Batch custom tee function redirect to file is inconsistent

Summary

The batch tee function fails to handle raw binary byte streams correctly, resulting in data corruption where ASCII characters are replaced by garbled output (e.g., “Hello World” becomes “效汬潗汲⁤਍”). The root cause is a mismatch between the input encoding and the batch processing logic. The input stream is likely UTF-16 encoded (standard output from PowerShell or certain Windows commands), but the batch script reads it as if it were ASCII/ANSI and processes it using tokenization. This causes multi-byte characters to be misinterpreted, split across tokens, and reassembled incorrectly during the output phase.

Root Cause

The specific technical failures in the implementation are:

  • UTF-16 vs. ASCII Mismatch: The input stream entering the pipe is UTF-16 LE (Little Endian). In UTF-16, the character ‘H’ (ASCII 0x48) is represented as bytes 0x48 0x00. The batch command FIND /N /V "" echoes lines with a prefix like [1] followed by the line content. However, because the input contains null bytes (0x00) between every character, the FOR /F loop (which uses space and tab as default delimiters) sees the null bytes as delimiters, effectively breaking the data into garbage tokens.
  • Line Ending Corruption: The input likely contains Carriage Return + Line Feed (\r\n). The FIND command adds its own CR LF at the end. The FOR /F loop parses lines, but due to the encoding issues, it fails to correctly identify where the original line ends, often stripping or mangling the final carriage return.
  • Tokenization Logic Error: The line FOR /F "tokens=1* delims=]" ... attempts to strip the [1] prefix. However, due to the UTF-16 interleaving, the ] character (bytes 0x5D 0x00) appears differently in the stream. The parser fails to find the ] as a clean delimiter, leading to it processing the raw bytes.

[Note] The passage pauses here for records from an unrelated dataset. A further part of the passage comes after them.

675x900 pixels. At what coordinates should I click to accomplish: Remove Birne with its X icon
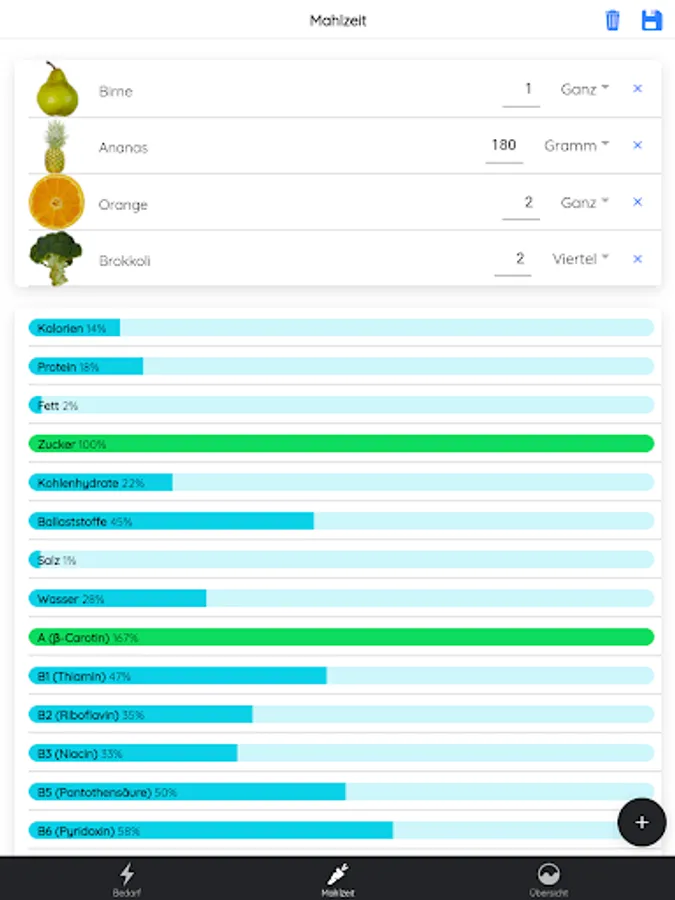point(637,89)
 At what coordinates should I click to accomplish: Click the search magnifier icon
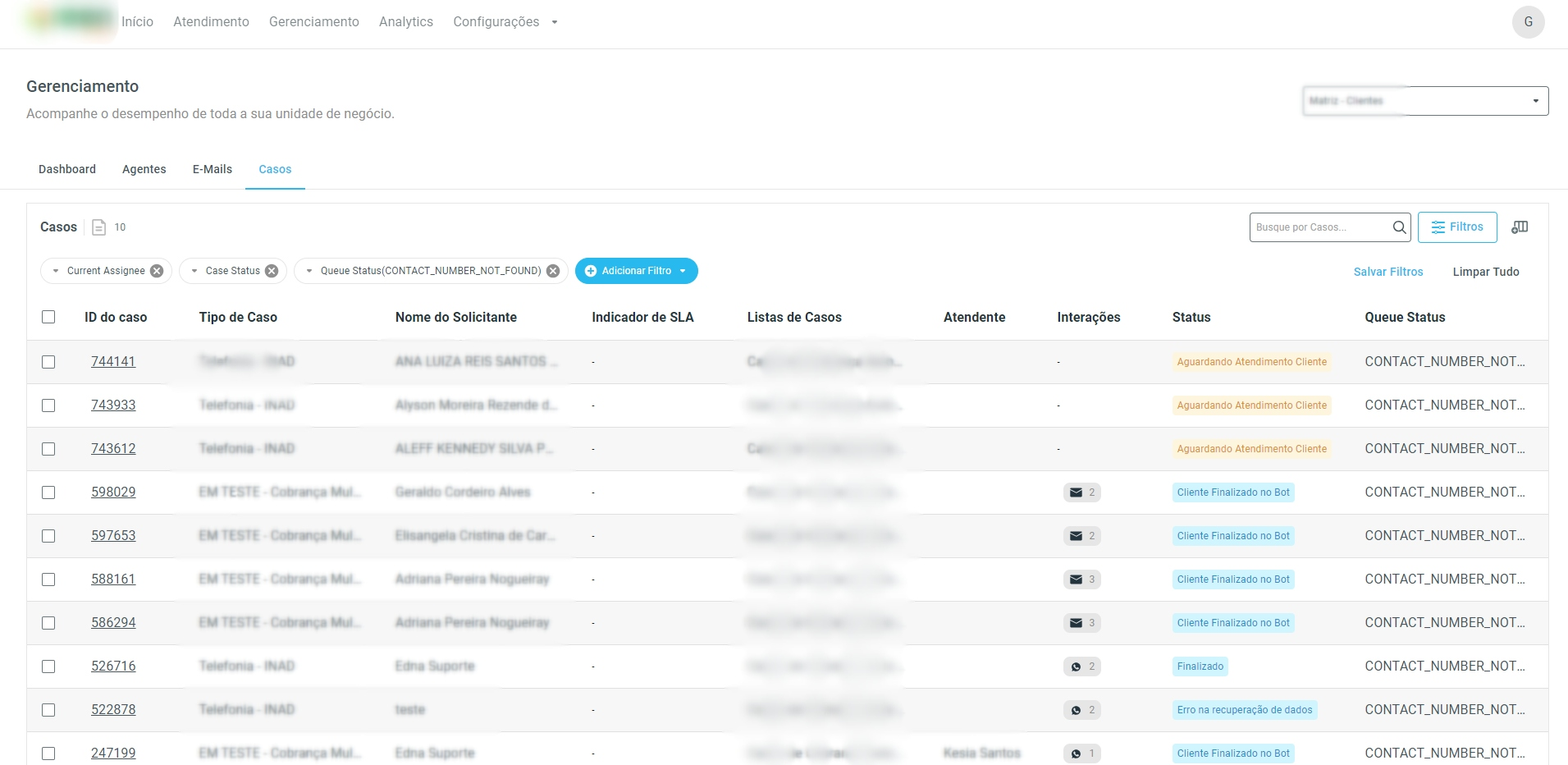pos(1399,227)
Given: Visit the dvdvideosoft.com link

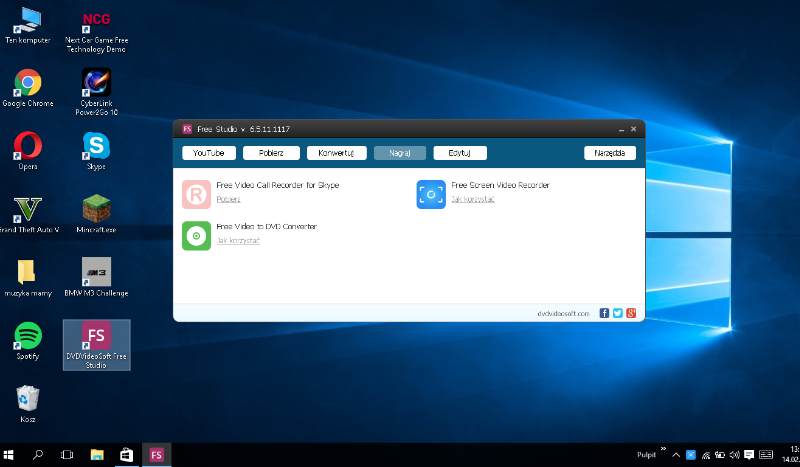Looking at the screenshot, I should (x=563, y=313).
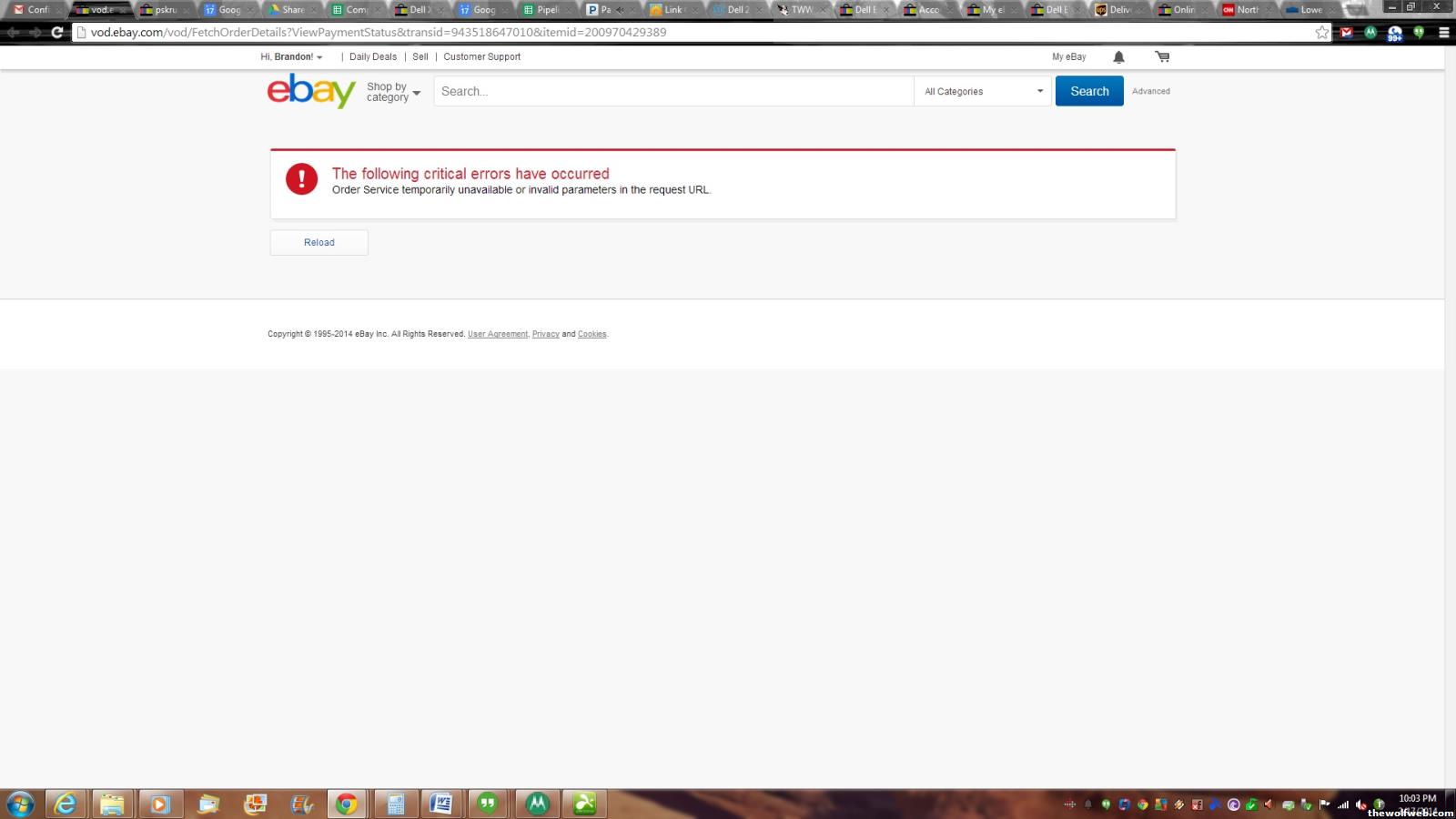Viewport: 1456px width, 819px height.
Task: Expand the Hi, Brandon account menu
Action: [x=291, y=56]
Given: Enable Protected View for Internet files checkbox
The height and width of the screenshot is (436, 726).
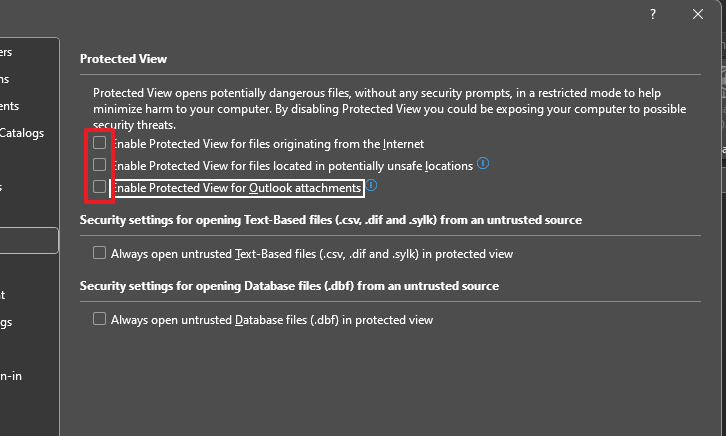Looking at the screenshot, I should pos(99,143).
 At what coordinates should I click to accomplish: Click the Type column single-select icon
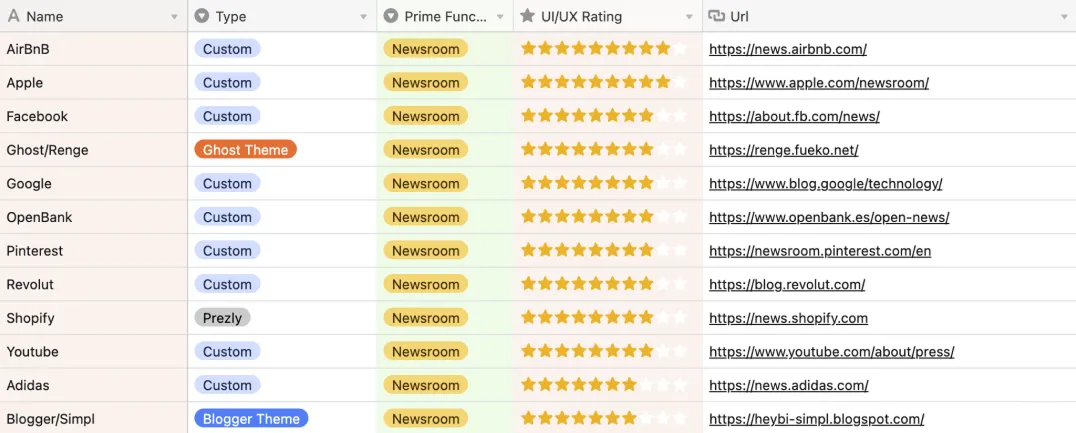coord(202,16)
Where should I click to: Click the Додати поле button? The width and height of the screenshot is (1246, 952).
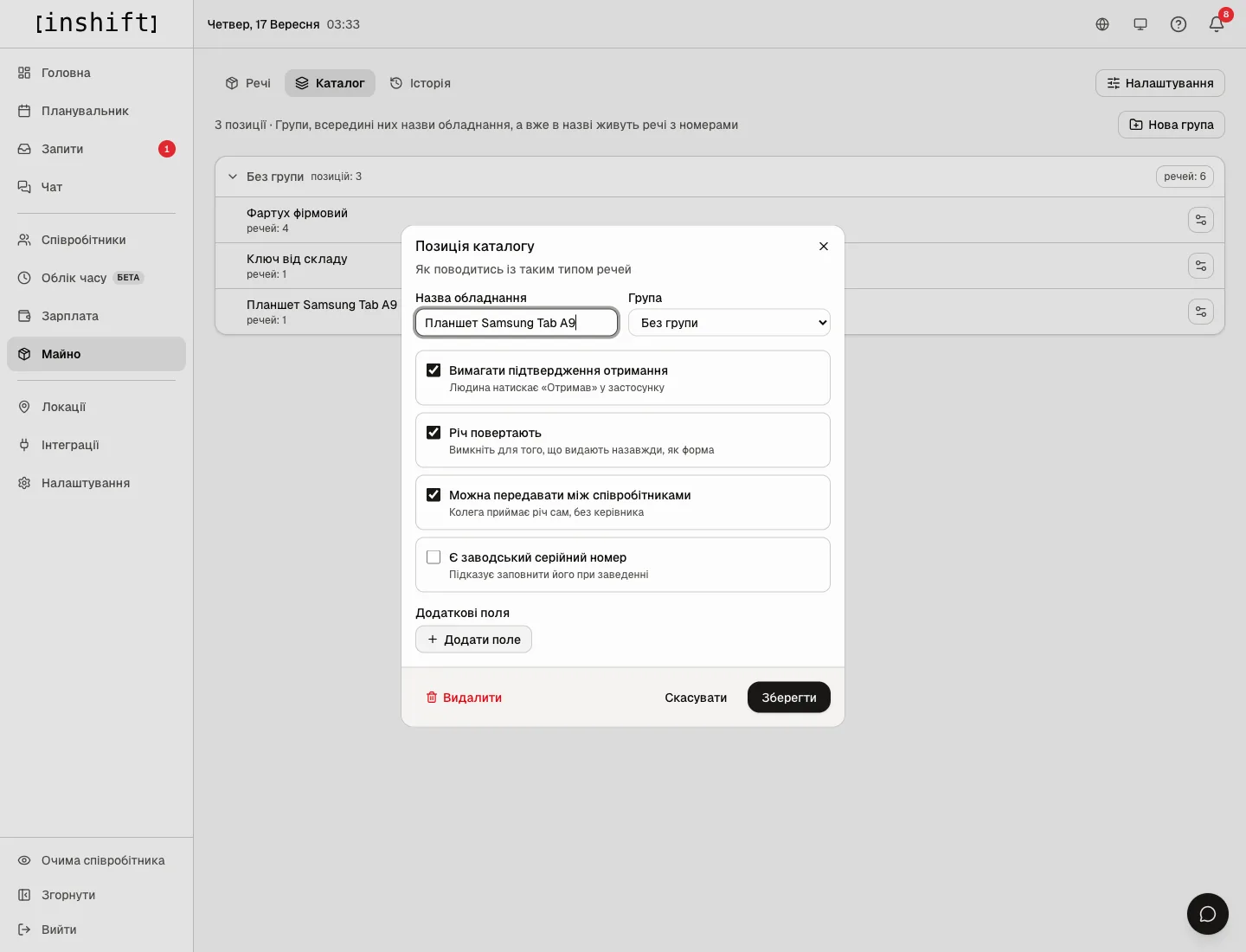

Why This Happens in Real Systems

Windows batch scripting is a legacy technology built on the MS-DOS architecture, which predates Unicode standards. It natively operates on the active Code Page (ANSI).

  • PowerShell Integration: Modern Windows automation often involves piping data from PowerShell (powershell -c "..." | .\tee.bat) or WSL. PowerShell defaults to UTF-16 for pipeline communication with external native executables in certain contexts, or the console output is converted to UTF-16.
  • Byte-Stream Blindness: Batch file commands like FOR /F treat the input stream as a text file. If that stream contains multi-byte characters, batch does not natively decode them. It simply reads bytes. A single UTF-16 ‘A’ looks like two bytes: 0x41 0x00. Batch reads 0x41 (ASCII ‘A’), ignores the null 0x00 (often treated as whitespace or token separator), and then reads the next character, breaking the data structure.

Real-World Impact

  • Data Corruption: Files written by this script are unreadable by standard text editors (Notepad, VS Code) which expect valid text encoding.
  • Silent Failures: Since the console output looks correct (if the console handles the encoding conversion visually), the corruption is often not detected until the file is used in a downstream process.
  • Debugging Nightmare: The garbage characters (“效汬潗汲⁤਍”) are cryptic and do not immediately point to an encoding issue, leading developers to blame the pipe source or the ECHO command itself.

Example or Code

The following Python script simulates the exact byte stream that causes the failure. It writes “Hello World” in UTF-16LE (as many Windows tools do) and prints the hex values to show why the batch parser fails.

import os

# Simulate the input stream being UTF-16LE, which is common in Windows pipelines
# "Hello World" in UTF-16LE is:
# H(48 00) e(65 00) l(6c 00) l(6c 00) o(6f 00) (space 20 00)
# W(57 00) o(6f 00) r(72 00) l(6c 00) d(64 00) CR(0d 00) LF(0a 00)
input_bytes = b'H\x00e\x00l\x00l\x00o\x00 \x00W\x00o\x00r\x00l\x00d\x00\r\x00\n\x00'

# Create the input file for the test
with open('utf16_input.txt', 'wb') as f:
    f.write(input_bytes)

# Demonstrate the byte corruption visually
print("--- Hex Dump of Input ---")
print(input_bytes.hex(' '))
print("\nWhen Batch processes this byte stream:")
print("It sees bytes: [48][00] -> 'H' then a 'delimiter' (00)")
print("It sees bytes: [65][00] -> 'e' then a 'delimiter' (00)")
print("It creates garbage because it concatenates data incorrectly.")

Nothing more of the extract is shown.